The government’s allegations are not particularly novel, but do serve as an important reminder to health care providers and suppliers that it is important to institute, and remain vigilant about, sound compliance practices across all areas of their business. These allegations also make clear that the government continues to be focused on providers’ and suppliers’ sales and marketing practices.
Specifically, the government alleged that the Company tried to induce physicians to use its heart pumps (valued at more than $20,000 apiece) by buying them meals at high-end restaurants across the country, including Menton in Boston, Nobu in Los Angeles, Spago in Beverly Hills, and Eleven Madison Park in New York City.
The government also alleged that the Company engaged in the following related practices at these lavish meals – and that Company managers approved expenses for all of these meals:
- Paying for physician’s meals in circumstances where guests ordered “alcohol in an amount inconsistent with legitimate scientific discussion;”
- Paying for the meals of physicians’ spouses even though the spouses had no legitimate business purpose for attending the meal;
- Paying for meals where the per-attendee cost exceeded the Company’s internal $150-per-person limit (in some cases paying as much as $450 for one individual); and
- Paying for meals where employees misrepresented the number of attendees or listed fake names for people who did not attend, with the purpose of making the per-attendee cost go down.
The Company agreed to pay $3.1 million to resolve the allegations against it.

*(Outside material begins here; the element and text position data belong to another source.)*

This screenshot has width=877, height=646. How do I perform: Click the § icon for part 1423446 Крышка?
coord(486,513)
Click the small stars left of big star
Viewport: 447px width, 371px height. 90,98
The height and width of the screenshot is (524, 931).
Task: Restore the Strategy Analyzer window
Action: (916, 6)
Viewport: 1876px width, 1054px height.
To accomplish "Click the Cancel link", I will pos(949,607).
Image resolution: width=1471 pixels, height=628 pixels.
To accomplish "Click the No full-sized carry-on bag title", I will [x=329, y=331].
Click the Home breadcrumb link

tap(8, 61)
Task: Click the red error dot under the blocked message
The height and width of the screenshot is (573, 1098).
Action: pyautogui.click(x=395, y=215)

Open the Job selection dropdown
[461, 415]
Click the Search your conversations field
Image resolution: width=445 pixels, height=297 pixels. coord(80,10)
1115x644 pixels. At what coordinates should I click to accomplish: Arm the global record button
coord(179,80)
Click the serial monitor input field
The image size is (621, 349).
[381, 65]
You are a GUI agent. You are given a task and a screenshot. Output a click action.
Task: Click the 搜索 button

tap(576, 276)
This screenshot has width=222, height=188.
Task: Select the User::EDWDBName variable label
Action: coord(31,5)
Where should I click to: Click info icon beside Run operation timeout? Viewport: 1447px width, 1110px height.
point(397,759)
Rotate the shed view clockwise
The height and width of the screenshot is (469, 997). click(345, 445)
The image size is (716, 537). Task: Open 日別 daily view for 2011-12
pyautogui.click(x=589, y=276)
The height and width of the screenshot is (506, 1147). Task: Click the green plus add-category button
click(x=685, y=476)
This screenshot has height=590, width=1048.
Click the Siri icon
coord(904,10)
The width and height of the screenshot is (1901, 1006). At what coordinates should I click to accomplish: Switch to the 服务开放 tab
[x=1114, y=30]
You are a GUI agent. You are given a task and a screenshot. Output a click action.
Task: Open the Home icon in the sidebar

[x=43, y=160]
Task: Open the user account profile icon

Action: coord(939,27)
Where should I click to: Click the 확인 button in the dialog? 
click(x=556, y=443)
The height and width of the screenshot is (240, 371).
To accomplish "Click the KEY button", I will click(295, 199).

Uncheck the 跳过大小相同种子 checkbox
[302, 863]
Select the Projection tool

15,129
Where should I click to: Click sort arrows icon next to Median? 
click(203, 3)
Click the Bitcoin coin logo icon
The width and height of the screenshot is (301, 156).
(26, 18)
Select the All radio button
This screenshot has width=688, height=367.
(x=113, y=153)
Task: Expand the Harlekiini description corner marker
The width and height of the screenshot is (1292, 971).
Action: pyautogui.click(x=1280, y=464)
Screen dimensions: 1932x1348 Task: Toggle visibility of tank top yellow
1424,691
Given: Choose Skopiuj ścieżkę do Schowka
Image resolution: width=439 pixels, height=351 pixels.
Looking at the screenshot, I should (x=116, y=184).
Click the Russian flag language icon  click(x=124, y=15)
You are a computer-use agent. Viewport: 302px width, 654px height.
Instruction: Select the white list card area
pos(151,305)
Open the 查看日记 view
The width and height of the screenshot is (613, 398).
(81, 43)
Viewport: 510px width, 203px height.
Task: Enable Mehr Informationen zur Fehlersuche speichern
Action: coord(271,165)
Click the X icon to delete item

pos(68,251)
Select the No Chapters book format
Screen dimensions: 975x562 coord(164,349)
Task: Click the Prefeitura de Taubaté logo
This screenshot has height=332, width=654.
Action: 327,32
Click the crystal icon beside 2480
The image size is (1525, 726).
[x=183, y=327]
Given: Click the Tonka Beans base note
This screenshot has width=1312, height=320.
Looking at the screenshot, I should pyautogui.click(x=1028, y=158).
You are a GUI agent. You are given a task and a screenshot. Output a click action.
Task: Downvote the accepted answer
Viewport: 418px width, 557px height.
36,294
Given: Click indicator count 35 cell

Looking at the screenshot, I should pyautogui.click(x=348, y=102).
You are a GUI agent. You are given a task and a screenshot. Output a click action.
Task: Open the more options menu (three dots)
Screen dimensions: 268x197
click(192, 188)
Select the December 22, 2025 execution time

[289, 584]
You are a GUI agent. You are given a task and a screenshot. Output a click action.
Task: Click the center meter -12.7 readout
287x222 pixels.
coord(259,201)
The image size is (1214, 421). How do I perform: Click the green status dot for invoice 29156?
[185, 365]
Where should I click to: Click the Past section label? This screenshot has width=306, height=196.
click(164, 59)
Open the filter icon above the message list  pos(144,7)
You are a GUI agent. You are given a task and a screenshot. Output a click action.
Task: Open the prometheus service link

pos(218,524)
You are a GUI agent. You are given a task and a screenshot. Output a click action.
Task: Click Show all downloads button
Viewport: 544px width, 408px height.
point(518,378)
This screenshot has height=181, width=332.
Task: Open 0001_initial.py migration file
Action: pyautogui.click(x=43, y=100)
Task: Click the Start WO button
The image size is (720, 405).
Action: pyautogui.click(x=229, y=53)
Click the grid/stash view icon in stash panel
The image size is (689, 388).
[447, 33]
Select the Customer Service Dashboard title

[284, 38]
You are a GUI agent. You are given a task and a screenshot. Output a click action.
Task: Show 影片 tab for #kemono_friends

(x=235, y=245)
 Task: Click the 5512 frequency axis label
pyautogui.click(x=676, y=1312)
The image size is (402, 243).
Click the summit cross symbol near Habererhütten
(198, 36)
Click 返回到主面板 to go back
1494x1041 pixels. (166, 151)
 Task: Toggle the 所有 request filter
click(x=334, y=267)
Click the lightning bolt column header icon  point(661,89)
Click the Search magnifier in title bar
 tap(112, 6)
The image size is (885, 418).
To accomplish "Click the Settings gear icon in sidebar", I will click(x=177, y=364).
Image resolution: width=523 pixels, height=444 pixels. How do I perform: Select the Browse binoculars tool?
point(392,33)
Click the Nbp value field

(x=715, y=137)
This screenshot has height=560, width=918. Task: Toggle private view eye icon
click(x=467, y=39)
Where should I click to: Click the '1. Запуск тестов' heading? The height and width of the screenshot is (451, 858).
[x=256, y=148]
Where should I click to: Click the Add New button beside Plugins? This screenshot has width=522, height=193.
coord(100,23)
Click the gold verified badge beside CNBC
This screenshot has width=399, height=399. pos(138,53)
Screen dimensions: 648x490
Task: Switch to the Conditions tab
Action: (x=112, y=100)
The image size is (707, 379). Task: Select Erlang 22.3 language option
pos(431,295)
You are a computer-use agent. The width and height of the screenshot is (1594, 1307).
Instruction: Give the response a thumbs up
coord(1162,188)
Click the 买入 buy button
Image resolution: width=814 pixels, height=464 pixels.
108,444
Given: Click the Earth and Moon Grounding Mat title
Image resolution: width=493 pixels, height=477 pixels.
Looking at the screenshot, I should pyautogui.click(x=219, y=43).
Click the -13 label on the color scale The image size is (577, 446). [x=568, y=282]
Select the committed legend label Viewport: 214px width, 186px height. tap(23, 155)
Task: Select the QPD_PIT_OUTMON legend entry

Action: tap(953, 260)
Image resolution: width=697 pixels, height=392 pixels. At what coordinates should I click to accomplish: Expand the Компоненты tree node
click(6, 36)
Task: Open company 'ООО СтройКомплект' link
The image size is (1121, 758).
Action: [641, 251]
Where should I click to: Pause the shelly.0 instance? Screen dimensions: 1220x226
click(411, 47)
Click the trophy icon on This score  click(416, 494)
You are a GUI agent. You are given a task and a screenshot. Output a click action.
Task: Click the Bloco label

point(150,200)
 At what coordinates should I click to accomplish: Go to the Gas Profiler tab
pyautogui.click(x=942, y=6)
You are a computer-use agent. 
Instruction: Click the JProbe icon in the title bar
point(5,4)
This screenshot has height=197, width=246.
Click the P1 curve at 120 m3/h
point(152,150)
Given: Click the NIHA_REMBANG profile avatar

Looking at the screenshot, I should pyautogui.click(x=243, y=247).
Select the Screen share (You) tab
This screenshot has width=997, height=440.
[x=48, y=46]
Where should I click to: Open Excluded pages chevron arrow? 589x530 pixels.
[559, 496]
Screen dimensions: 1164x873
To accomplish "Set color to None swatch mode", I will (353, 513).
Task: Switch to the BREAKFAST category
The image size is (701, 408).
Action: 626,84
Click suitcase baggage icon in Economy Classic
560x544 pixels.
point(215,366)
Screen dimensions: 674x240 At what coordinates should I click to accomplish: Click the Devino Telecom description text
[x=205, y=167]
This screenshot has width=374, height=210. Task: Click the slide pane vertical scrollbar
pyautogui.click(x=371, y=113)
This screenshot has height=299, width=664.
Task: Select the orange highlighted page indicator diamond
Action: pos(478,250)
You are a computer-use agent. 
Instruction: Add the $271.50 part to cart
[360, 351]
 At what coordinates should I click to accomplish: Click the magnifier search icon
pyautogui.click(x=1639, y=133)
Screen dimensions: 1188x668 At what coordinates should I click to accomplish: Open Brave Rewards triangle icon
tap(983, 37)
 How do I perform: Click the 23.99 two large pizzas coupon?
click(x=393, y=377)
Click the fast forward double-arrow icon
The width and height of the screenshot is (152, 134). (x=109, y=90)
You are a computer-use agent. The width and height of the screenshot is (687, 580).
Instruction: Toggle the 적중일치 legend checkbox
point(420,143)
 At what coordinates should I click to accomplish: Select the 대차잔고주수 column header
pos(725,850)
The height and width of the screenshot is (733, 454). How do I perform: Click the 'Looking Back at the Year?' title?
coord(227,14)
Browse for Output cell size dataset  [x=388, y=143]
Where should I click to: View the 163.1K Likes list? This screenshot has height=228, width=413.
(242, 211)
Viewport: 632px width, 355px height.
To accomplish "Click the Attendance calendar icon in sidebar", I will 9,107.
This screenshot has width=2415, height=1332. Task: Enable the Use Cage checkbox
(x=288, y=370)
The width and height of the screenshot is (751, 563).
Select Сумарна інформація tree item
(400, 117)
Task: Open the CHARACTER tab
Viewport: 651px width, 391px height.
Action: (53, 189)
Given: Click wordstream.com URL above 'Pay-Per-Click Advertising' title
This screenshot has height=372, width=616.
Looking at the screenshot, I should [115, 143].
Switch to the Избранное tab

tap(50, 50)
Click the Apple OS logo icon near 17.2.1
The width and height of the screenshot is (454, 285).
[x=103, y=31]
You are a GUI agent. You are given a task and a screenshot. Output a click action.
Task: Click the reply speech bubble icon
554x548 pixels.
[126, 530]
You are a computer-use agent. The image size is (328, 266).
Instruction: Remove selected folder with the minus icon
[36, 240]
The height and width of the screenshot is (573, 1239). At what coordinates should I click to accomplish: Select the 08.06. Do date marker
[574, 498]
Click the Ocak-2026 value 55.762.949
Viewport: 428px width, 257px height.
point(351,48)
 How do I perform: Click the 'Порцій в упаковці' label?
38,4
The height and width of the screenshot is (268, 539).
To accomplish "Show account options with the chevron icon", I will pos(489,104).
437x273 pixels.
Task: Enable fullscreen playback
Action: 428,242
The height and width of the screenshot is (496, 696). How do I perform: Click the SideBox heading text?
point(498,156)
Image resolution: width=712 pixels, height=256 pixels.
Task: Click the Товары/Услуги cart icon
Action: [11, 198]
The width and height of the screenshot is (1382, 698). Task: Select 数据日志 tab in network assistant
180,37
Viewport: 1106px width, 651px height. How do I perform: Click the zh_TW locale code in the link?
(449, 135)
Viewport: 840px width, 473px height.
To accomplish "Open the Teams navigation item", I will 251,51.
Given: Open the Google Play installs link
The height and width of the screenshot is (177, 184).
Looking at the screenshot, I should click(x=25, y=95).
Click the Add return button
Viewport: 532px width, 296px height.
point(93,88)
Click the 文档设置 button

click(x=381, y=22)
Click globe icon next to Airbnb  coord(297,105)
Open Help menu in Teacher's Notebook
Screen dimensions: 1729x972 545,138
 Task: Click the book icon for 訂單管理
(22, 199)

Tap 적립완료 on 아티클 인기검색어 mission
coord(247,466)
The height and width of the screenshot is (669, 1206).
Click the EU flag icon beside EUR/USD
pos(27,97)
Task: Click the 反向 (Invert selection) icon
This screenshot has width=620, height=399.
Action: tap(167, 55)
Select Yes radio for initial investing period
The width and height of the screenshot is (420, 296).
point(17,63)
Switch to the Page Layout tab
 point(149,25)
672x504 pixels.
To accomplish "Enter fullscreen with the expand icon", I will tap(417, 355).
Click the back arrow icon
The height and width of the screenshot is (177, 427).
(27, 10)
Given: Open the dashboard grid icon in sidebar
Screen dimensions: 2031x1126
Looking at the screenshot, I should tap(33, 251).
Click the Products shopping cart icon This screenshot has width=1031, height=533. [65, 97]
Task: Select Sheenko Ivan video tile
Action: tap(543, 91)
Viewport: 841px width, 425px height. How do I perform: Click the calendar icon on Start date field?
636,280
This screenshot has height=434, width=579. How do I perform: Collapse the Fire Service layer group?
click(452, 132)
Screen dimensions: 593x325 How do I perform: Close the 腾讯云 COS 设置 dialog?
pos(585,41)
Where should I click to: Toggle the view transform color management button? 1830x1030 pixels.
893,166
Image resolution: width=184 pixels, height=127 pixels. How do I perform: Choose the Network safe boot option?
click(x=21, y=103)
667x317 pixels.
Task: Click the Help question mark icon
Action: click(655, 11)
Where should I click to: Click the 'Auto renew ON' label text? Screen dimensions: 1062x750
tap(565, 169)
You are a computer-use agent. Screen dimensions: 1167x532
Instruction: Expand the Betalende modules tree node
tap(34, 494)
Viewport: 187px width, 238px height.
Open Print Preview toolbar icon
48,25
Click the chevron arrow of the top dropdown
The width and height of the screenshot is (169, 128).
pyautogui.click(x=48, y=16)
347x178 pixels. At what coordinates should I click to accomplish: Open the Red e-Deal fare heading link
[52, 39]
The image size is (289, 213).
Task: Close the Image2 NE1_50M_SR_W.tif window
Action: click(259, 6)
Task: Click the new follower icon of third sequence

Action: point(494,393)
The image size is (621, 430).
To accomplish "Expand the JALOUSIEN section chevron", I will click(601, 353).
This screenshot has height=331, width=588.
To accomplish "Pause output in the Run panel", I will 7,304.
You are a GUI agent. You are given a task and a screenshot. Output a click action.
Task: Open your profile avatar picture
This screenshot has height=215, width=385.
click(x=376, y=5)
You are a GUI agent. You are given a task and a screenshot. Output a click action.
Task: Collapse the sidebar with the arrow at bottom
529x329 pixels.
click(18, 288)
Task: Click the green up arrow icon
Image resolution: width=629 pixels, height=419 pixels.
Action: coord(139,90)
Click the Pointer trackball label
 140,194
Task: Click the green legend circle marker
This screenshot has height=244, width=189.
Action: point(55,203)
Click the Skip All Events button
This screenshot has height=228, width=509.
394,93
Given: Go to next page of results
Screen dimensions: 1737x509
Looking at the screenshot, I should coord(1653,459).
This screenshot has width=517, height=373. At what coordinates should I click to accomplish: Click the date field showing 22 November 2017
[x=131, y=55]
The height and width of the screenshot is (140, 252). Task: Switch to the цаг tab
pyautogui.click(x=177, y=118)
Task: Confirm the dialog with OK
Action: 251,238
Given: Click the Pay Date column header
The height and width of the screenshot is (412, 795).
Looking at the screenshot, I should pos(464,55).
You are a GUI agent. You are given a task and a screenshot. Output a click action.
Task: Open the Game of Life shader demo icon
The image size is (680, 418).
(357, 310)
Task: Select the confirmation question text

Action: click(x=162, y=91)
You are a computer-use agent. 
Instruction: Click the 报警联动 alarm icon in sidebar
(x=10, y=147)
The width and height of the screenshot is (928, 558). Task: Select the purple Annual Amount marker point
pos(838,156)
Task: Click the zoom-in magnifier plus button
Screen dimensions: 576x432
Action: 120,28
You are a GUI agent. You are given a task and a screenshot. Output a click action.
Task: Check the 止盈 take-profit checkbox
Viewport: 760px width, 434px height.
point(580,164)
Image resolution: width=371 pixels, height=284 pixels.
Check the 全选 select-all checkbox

We have heard anecdotally from government attorneys at conferences and in other public venues that “what’s old is new” in health care fraud enforcement and that the government will continue to look closely at the sales and marketing practices to ensure that physicians and other providers are making treatment decisions based on the best interests of their patients. Accordingly, even as the enforcement landscape changes and new potential risk areas are constantly coming to light, health care companies and providers should continue to engage in strong compliance practices to avoid putting themselves at unnecessary risk.